Always look up – even in the hospital lobby…

What I love so much about the idea of slices of joy is that it doesn’t presuppose that everything in your life is peachy and it’s an easy practice. It was born out of the necessity to look for the tiniest things: the small moments of kindness, and lightness, and joy…

In amongst the beauty of summer days and hammocks and reading and swimming in the sea and gardening there has been the parallel and interwoven journey of my dad undergoing chemo for colon cancer. The chemo is mild, apparently, post-surgery, and he is responding as well as can be expected…
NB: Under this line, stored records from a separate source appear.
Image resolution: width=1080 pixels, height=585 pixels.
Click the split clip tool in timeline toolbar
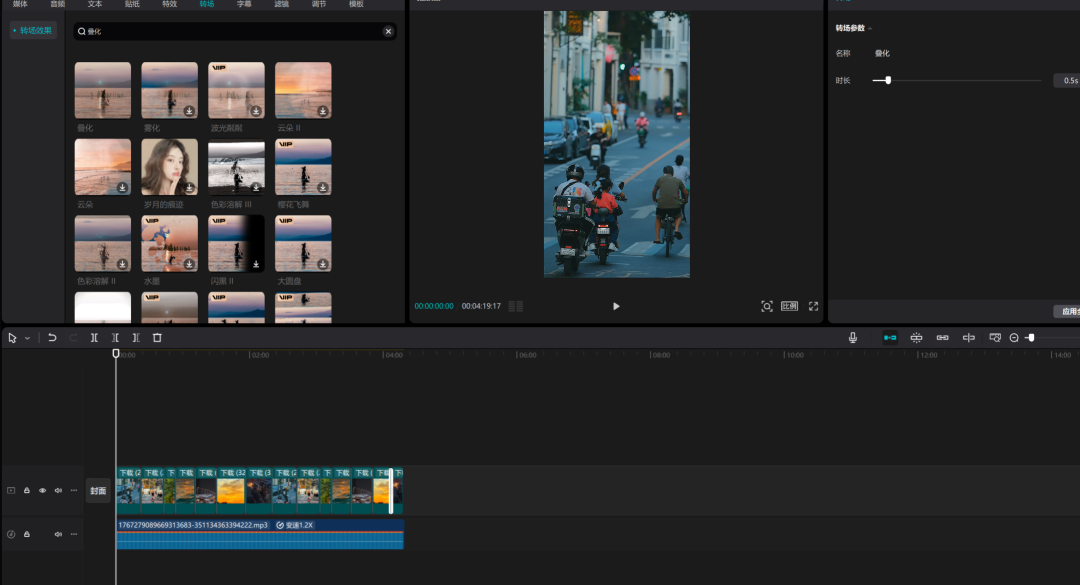pos(94,338)
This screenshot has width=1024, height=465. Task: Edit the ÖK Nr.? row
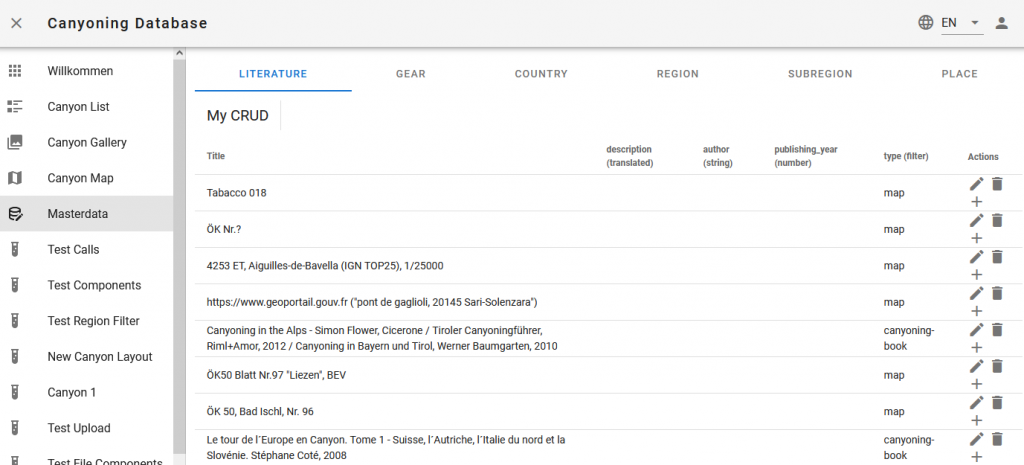[x=977, y=221]
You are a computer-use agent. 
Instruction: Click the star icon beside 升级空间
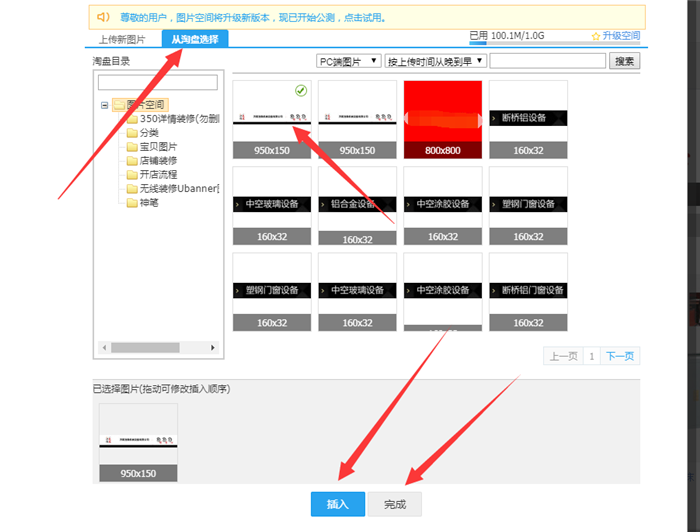(596, 36)
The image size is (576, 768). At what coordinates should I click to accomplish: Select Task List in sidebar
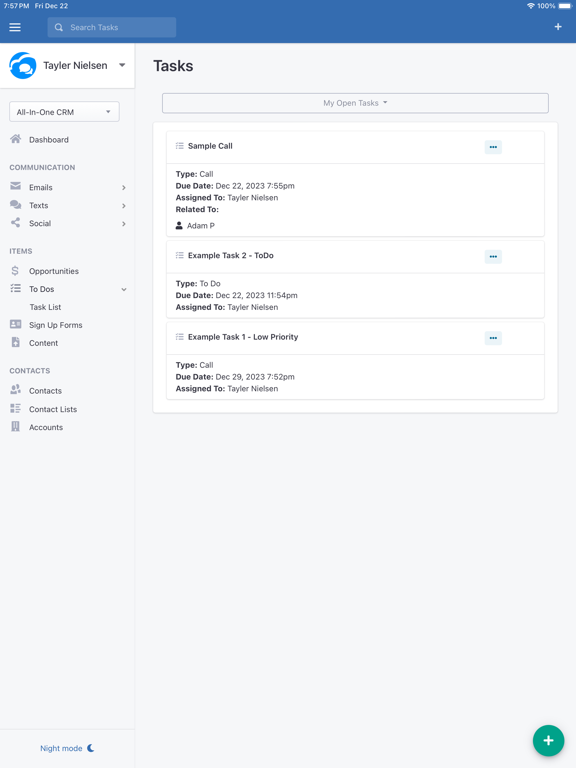[45, 307]
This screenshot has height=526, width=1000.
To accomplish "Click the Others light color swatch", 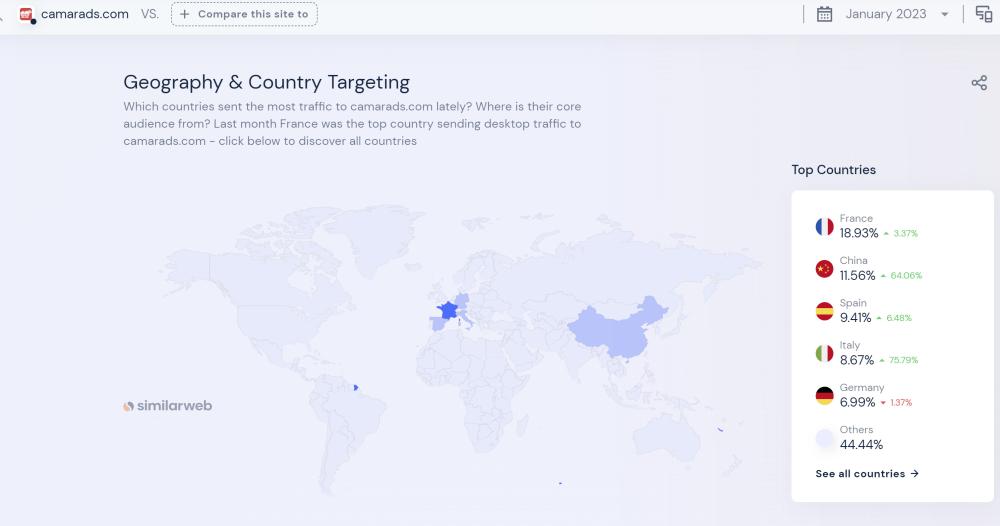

But it’s still quite a way to start a Monday morning – an oncologist visit and a chemo ward.

In the last few years of my dad’s many health challenges (two hip replacements, a knee replacement, a heart valve replacement and now colon cancer), I have learnt – slowly and painfully – that this is his life, and his decisions. We can be supportive, and bring light and joy and food to him, but it is his life.

Many of you are walking this same journey of elderly parents, I know, and it is very much one without a guidebook… The changing roles, the boundaries, the difficult conversations. Who knew this was coming? Not me.

I read a book called ‘The Reluctant Carer’ late last year that was interesting purely because of the asking of these questions… Very few answers, but the questions were well framed.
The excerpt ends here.